Pre-season competitions like the Walsh Cup and the FBD League could be ditched as the GAA look to free up space in their fixture calendar.

Croke Park introduced radical changes to their programme of games this year, leaving April clear for clubs and bringing the All-Ireland finals forward into August (the football decider was on the first weekend of September due to the Pope’s visit) and playing both Munster and Leinster senior hurling championships on a round-robin basis.

More changes are likely as they seek to strike the right balance between club and county and according to Fixtures Review Committee Chair Michael Martin pre-season competitions may not have a future.

The 2019 O’Byrne Cup and Walsh Cup in Leinster start in December this year as the provincial council attempted to make space in their own crowded fixture schedule.

"From a Leinster perspective, counties were consulted and managers were happy with this," said Martin, Speaking to RTÉ Sunday Sport on Radio 1.

"Teams come back training, depending on when they were knocked out, in November and December, and the preference of players is for games.

"They’d be playing games anyway; if it wasn’t O’Byrne Cup or Walsh Cup, they’d be playing challenge games.

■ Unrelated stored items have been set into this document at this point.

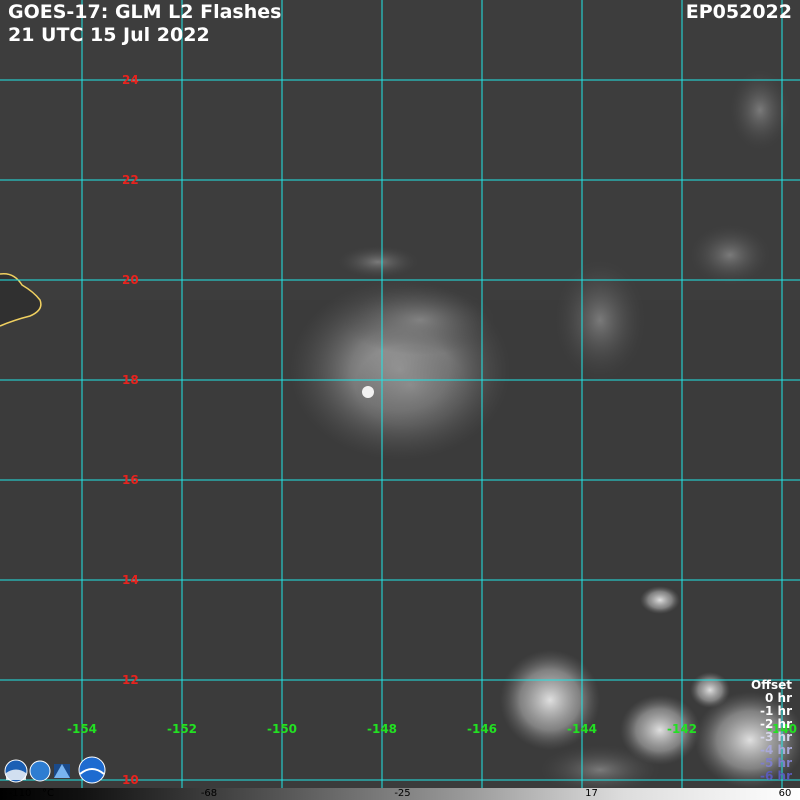 Image resolution: width=800 pixels, height=800 pixels. Describe the element at coordinates (20, 794) in the screenshot. I see `colorbar-tick-label: -110` at that location.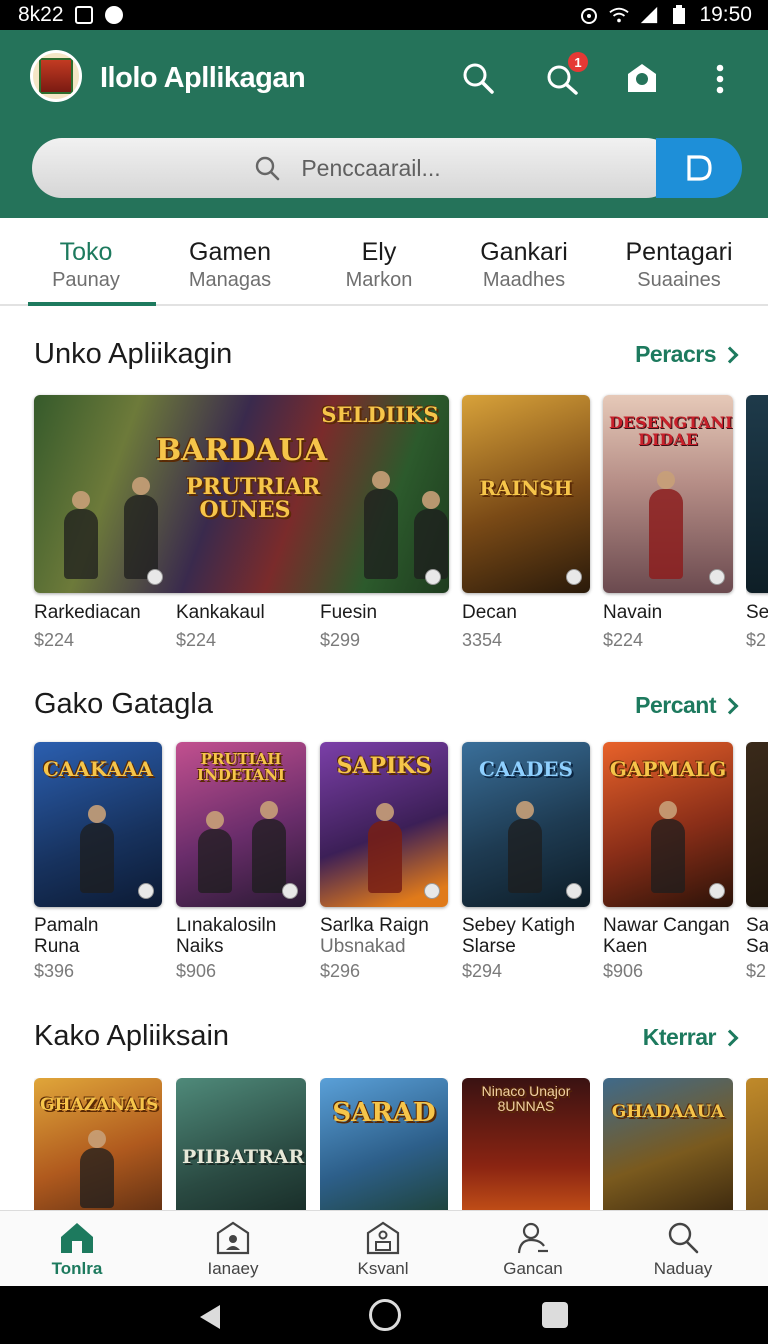 The height and width of the screenshot is (1344, 768). I want to click on section-more-label: Peracrs, so click(676, 354).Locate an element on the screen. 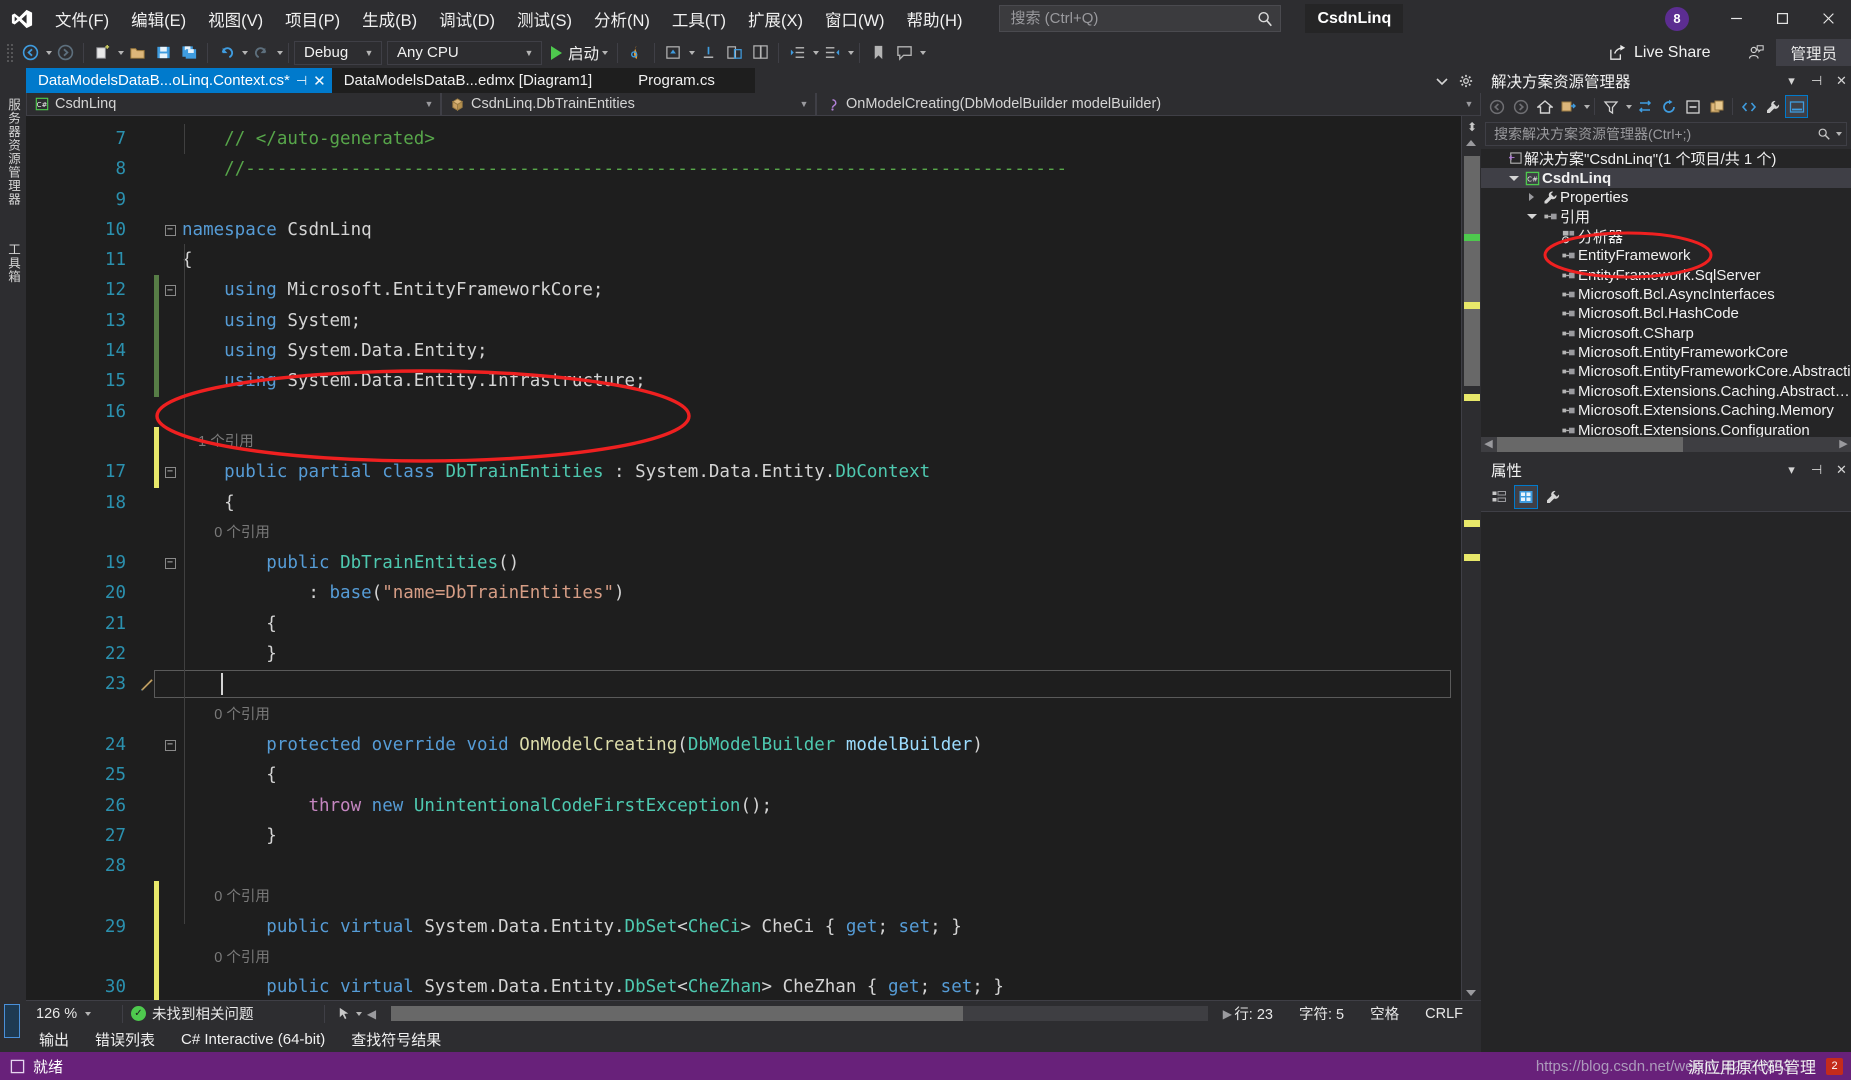 This screenshot has height=1080, width=1851. se-sync-button is located at coordinates (1644, 106).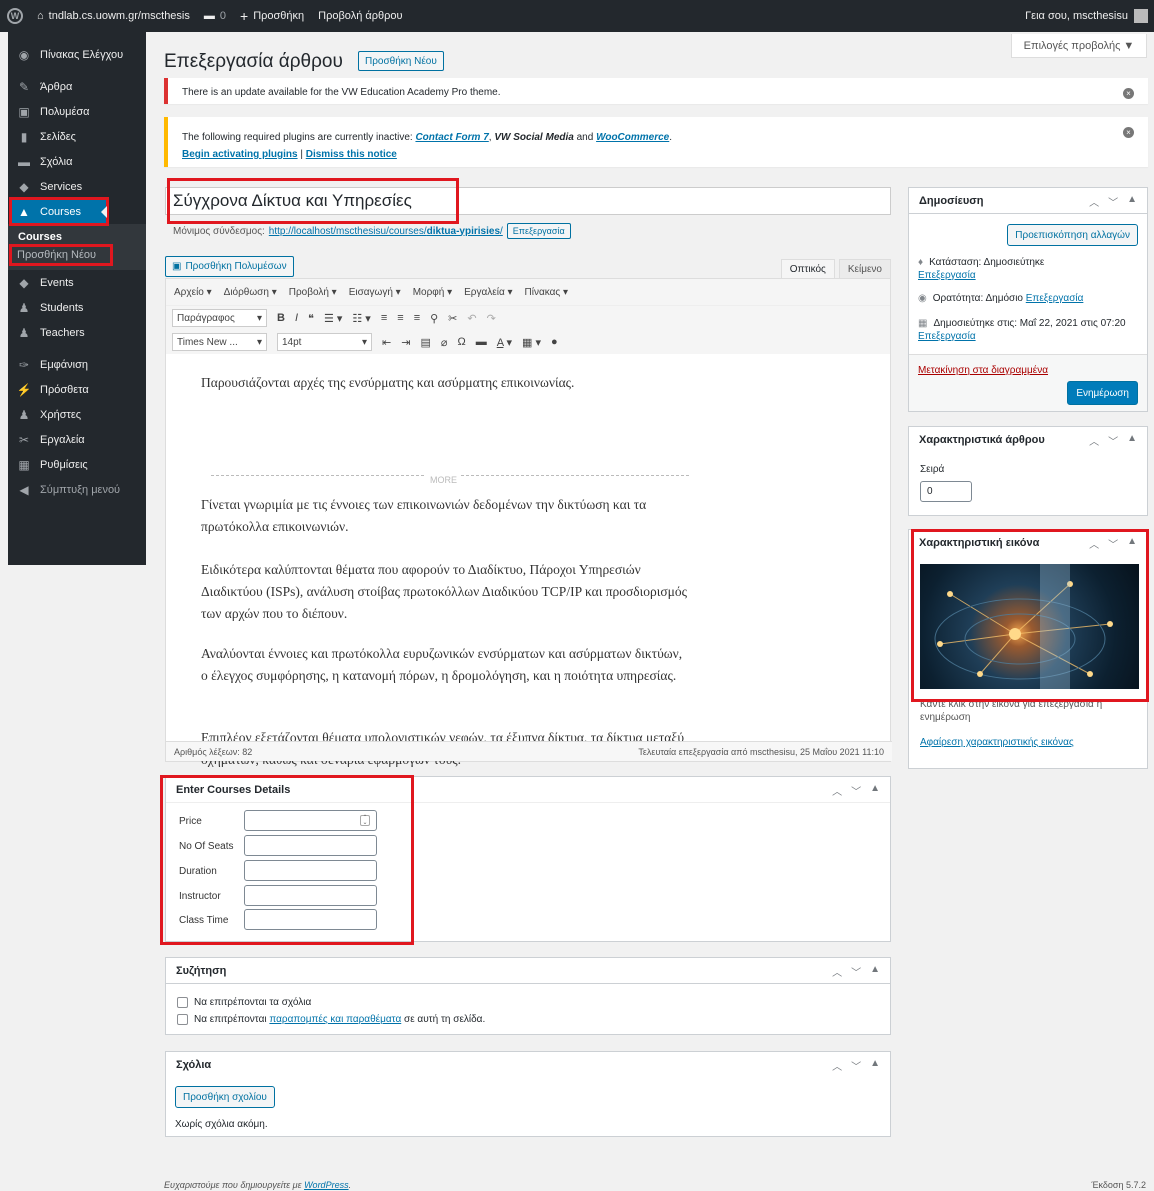 This screenshot has height=1191, width=1154. What do you see at coordinates (313, 201) in the screenshot?
I see `post-title-input: Σύγχρονα Δίκτυα και Υπηρεσίες` at bounding box center [313, 201].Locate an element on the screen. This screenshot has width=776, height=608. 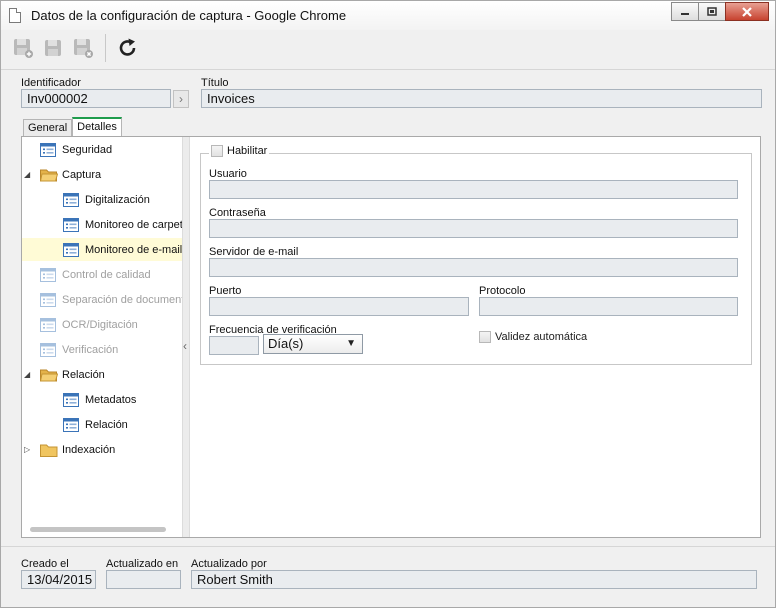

"We have discussed this and the whole value of pre-season competitions has been questioned. They’re not a major priority for us."

Dublin and Wexford in the O'Bryne Cup

The Fixture Review Committee held a seminar in May and there will be another one in December to review the season as a whole, with feedback taken from all of the stakeholders and analysts they had monitoring fixture programmes in every county.

Martin admits that the round-robin hurling groups in May and June caused problems for counties trying to fix club games, though he says the general feeling is that the April club month was a success.

An RTÉ Sport survey showed that the majority of counties were this year behind their 2017 fixture schedules despite the changes.

However, he revealed that the All-Ireland club championships, which are completed in February and March annually, are unlikely to be brought back to December, thus eliminating the possibility of a calendar year season.

Martin explained: "The calendar year was proposed a number of years ago and based on the evidence we have collected, I would question if a calendar year is possible.

"Dual counties, where you have the same players playing hurling and football, having that finished and then through to provincial and national by the end of December would be challenging.

"I would see scope and value to bringing the club finals forward to the end of January. As a traditionalist, the St Patrick’s Day slot has been good to us, but with the League being condensed there is a lot of activity in March.

"We’re trying to create a balanced programme of games where we can ensure that we accommodate club players and there’s a meaningful programme of game for club players. We have created more weekends for club activity.

"There is a concern in the May, June period with the hurling round-robin and it’s something we are looking to address."